[Document section]:
● ● ● ● ● ● ●

- The Washington Times - Sunday, April 23, 2006

NEW YORK (AP) — Scientists have discovered a mutant gene that triggers the body to form a second, renegade skeleton, solving the mystery of a rare disease called FOP that imprisons children in bone for life.

The finding, reported yesterday, may lead to the development of a drug, to treat not only the rare bone disorder, but also more common bone buildup related to head and spine trauma, and even sports injuries, the researchers said.

“We’ve reached the summit,” said Dr. Frederick Kaplan, an orthopedist whose team at the University of Pennsylvania School of Medicine pinpointed the cause of FOP, or fibrodysplasia ossificans progressiva. The disease is thought to afflict 2,500 people worldwide.

The research was reported in the online edition of the journal Nature Genetics by Mr. Kaplan, geneticist Eileen M. Shore and their University of Pennsylvania colleagues, with contributions from researchers in Australia, Brazil, France, Germany, Great Britain, the Netherlands and South Korea.

After 15 years of work involving the study of the genetic makeup of multigenerational families worldwide, scientists at the University of Pennsylvania’s Center for Research in FOP and Related Disorders found that FOP is caused by a single mutation in a gene called ACVR1. This glitch means that tendons, ligaments and skeletal muscles painfully begin to transform into bone, sometimes locking joints overnight.

The genetic twist that leads to FOP, Dr. Kaplan said, “is relevant to every condition that affects the formation of bone and every condition that affects the formation of the skeleton.”

Researchers think it should be possible to develop a drug that would block or bypass the genetic trigger of the extra bone growth. Eventually, it might block the unnecessary bone that occasionally forms after hip-replacement surgery.

“In the next five years, this might open up the possibility of developing drugs that would be effective in stopping bone formation,” said Dr. Victor A. McKusick, a genetics pioneer and professor of medical genetics at Johns Hopkins University School of Medicine in Baltimore.

He said the FOP genetic breakthrough is likely to shed light on related diseases.

● ● ● ● ● ● ●

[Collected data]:
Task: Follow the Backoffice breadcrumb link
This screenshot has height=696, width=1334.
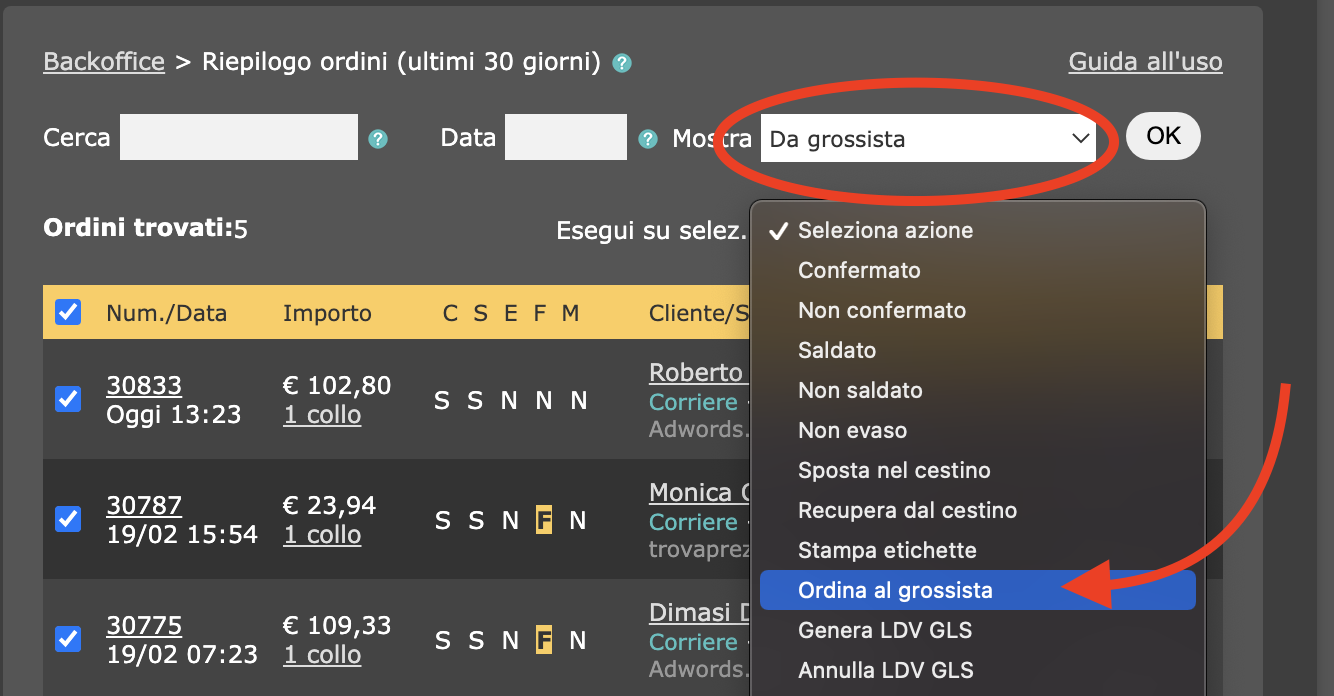Action: (103, 61)
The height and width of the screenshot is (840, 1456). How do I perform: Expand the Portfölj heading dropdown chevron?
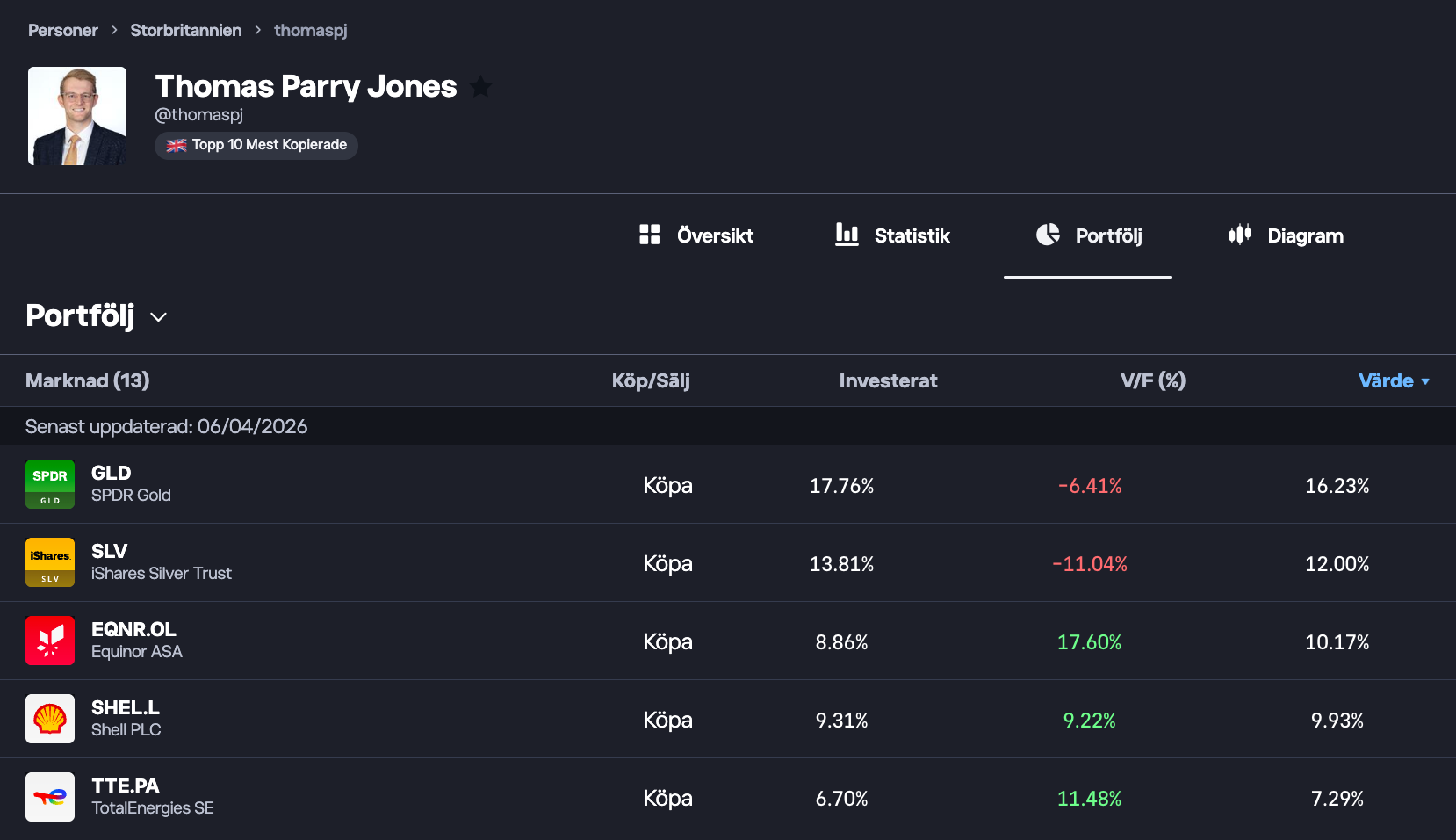[x=159, y=317]
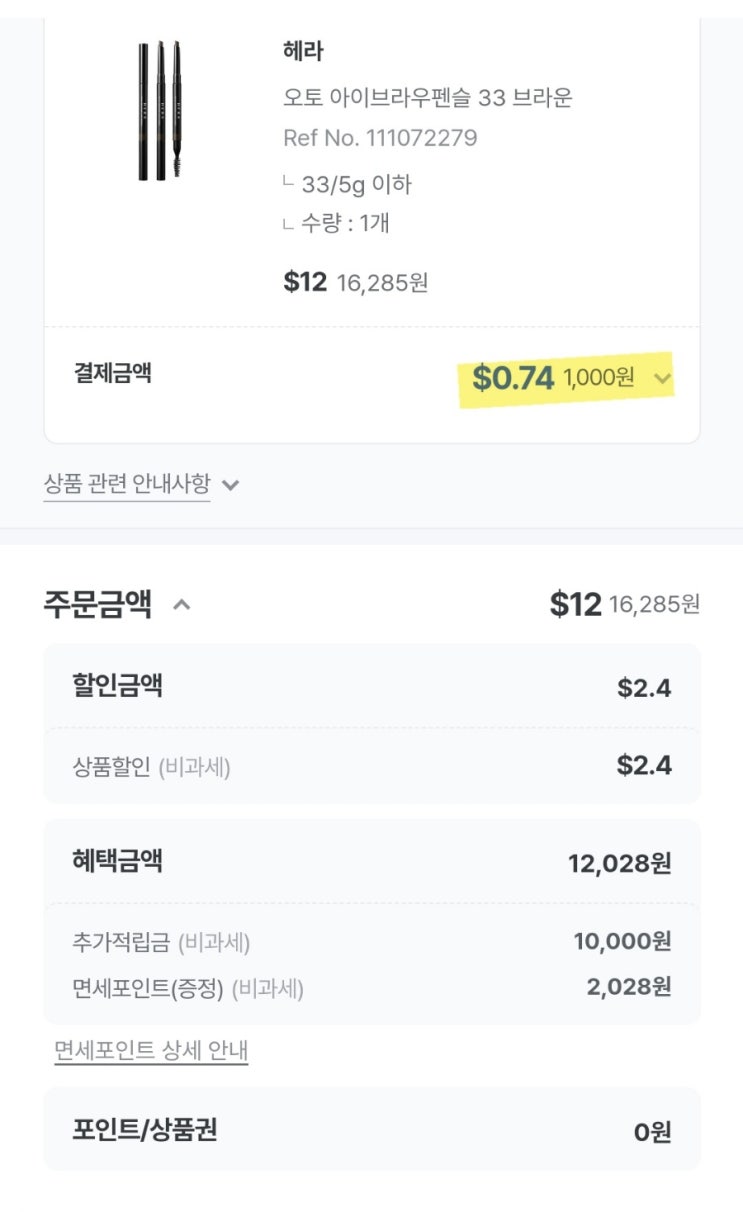This screenshot has width=743, height=1212.
Task: Click the 결제금액 label
Action: pyautogui.click(x=112, y=373)
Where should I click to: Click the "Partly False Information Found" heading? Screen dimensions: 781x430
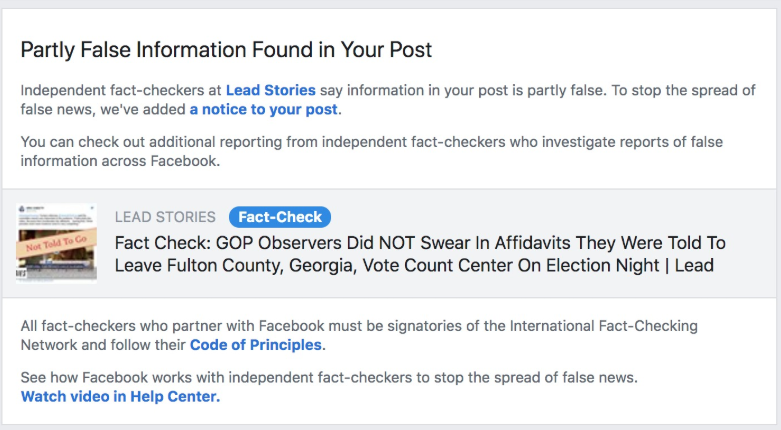tap(226, 50)
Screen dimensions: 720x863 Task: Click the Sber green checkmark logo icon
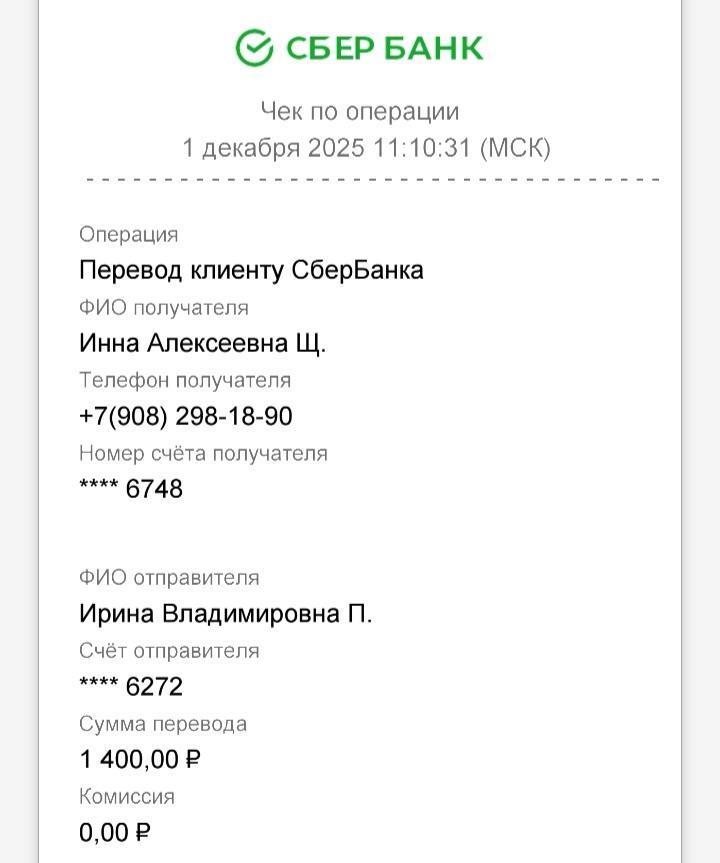point(254,46)
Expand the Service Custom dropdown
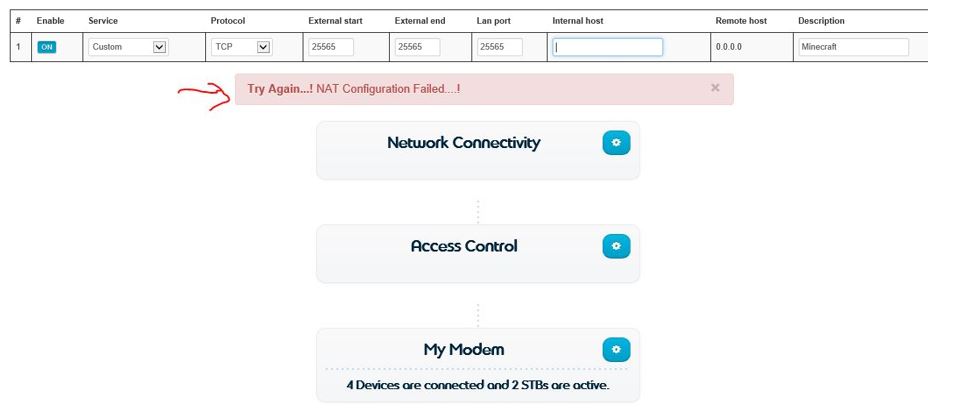The image size is (957, 417). (128, 47)
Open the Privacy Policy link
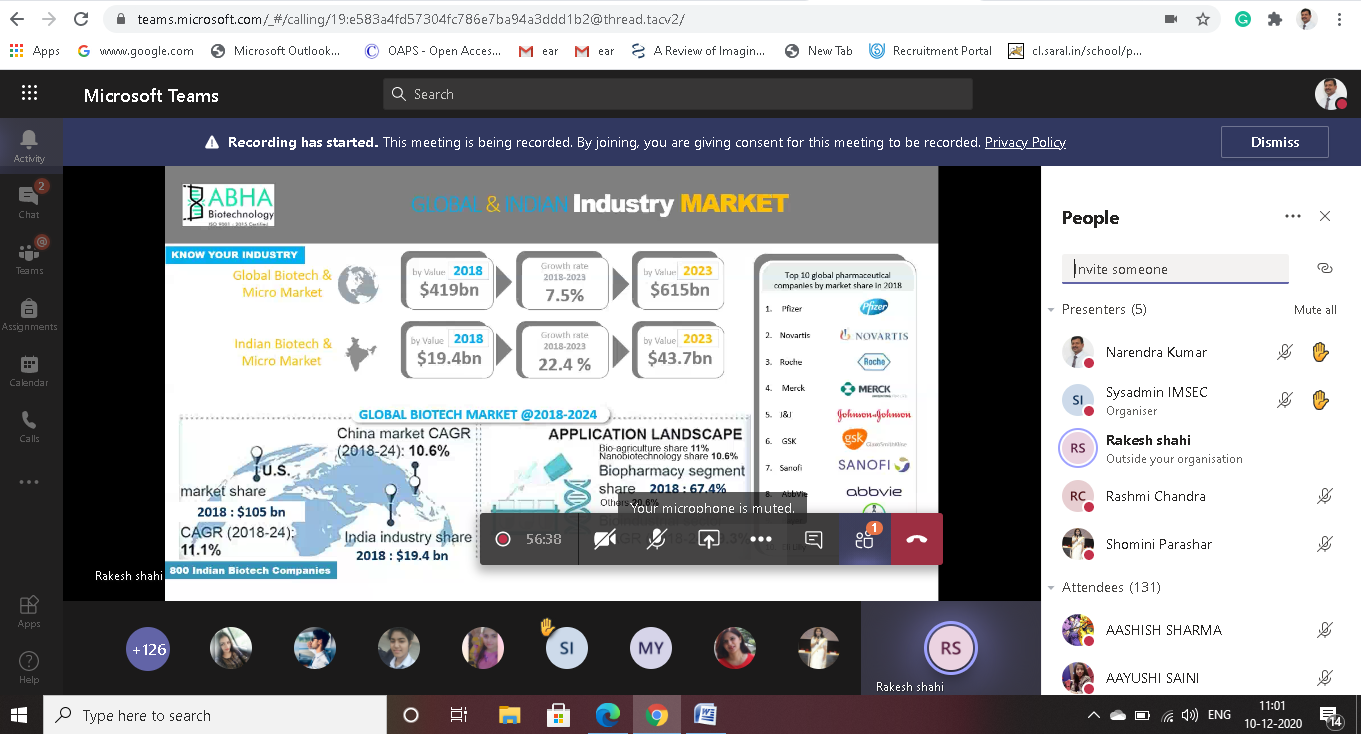 1025,142
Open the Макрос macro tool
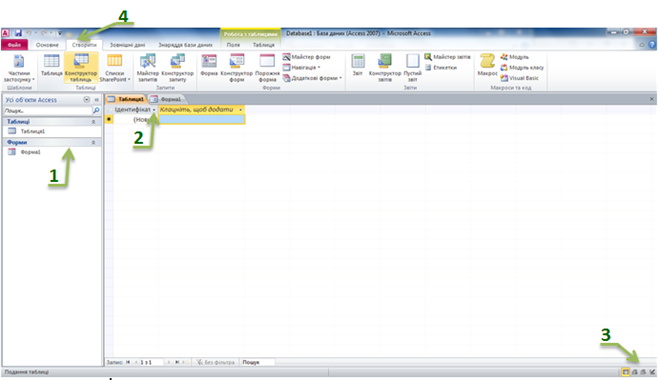Screen dimensions: 658x380 [x=487, y=65]
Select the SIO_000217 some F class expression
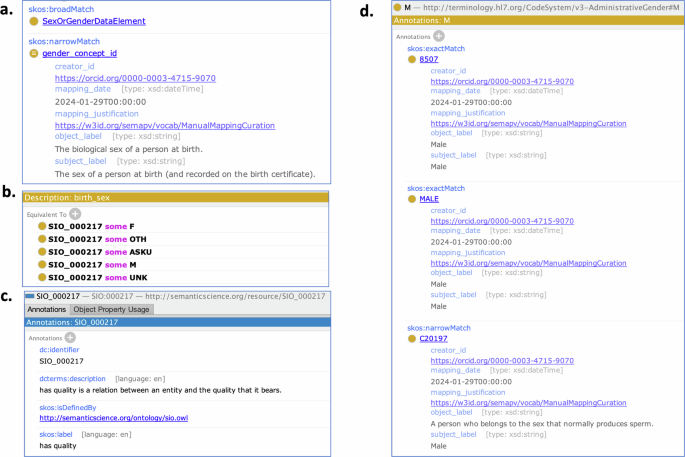 [86, 227]
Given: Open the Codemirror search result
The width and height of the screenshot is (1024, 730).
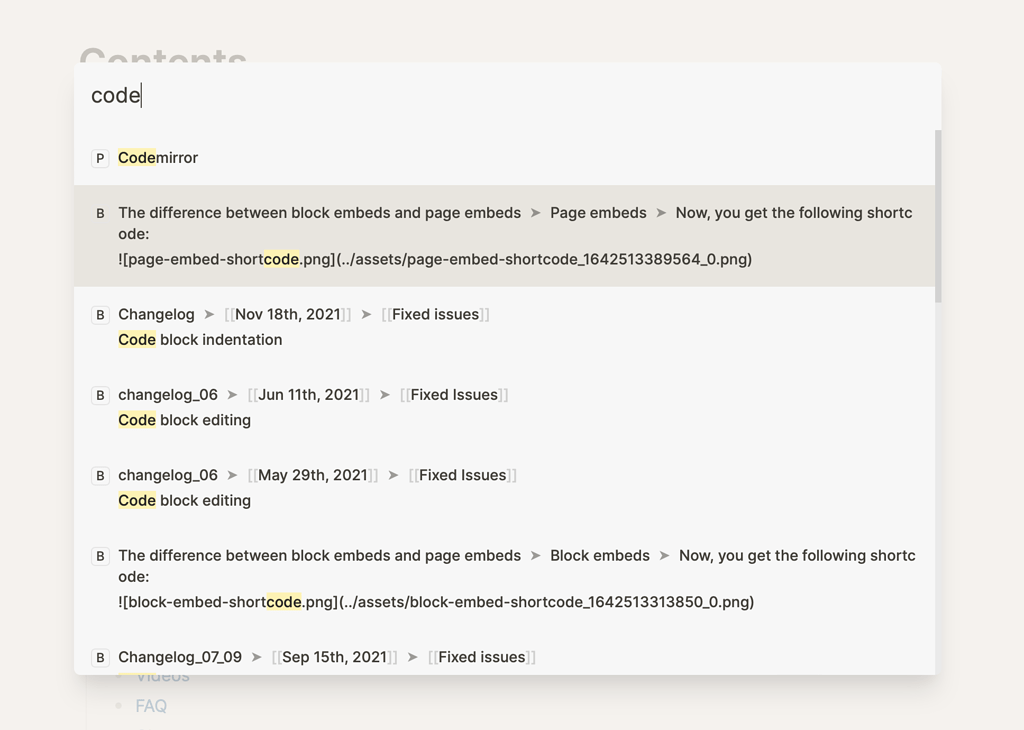Looking at the screenshot, I should 157,158.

● ● ● ● ● ● ●

[Explore the material]:
1: Answer these questions using the FOP gene article:
(a) How many people worldwide is FOP thought to afflict?
(b) What is the name of the gene in which a single mutation causes FOP?
(c) In which journal's online edition was the research reported?
2: Restate the FOP gene article from "- The Washington" to "bone for life.", swapping "renegade" for "rogue".

[List of solutions]:
1:
(a) 2,500 people
(b) ACVR1
(c) Nature Genetics

2:
- The Washington Times - Sunday, April 23, 2006

NEW YORK (AP) — Scientists have discovered a mutant gene that triggers the body to form a second, rogue skeleton, solving the mystery of a rare disease called FOP that imprisons children in bone for life.